If the fundamental frequency of the stretched string of length 1 m under a given tension is 3 Hz, then the fundamental frequency of the stretched string of length 0.75 m under the same tension is:

• A. 1 Hz
• B. 2 Hz
• C. 6 Hz
• D. 4 Hz
• E. 5 Hz

Hint:

The frequency of a stretched string is inversely proportional to its length. Reducing the length increases the frequency.

Answer 1

The Correct Option is D

The fundamental frequency \( f \) of a stretched string is given by the formula: \[ f = \frac{1}{2L} \sqrt{\frac{T}{\mu}} \] where: - \( L \) is the length of the string,
- \( T \) is the tension in the string,
- \( \mu \) is the mass per unit length of the string.
Since the tension \( T \) and mass per unit length \( \mu \) remain constant, the frequency is inversely proportional to the length of the string: \[ f \propto \frac{1}{L} \] Let \( f_1 \) and \( f_2 \) be the fundamental frequencies for strings of lengths \( L_1 = 1 \, {m} \) and \( L_2 = 0.75 \, {m} \), respectively.

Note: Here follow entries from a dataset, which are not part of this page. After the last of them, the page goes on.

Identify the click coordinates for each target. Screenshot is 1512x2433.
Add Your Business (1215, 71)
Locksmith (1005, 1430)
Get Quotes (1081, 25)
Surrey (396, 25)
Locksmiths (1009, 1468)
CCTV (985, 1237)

From the proportionality, we have: \[ \frac{f_1}{f_2} = \frac{L_2}{L_1} \] Substitute the given values: \[ \frac{3}{f_2} = \frac{0.75}{1} \quad \Rightarrow \quad f_2 = \frac{3}{0.75} = 4 \, {Hz} \] Thus, the fundamental frequency of the stretched string of length 0.75 m is 4 Hz.
Therefore, the correct answer is option (D), 4 Hz.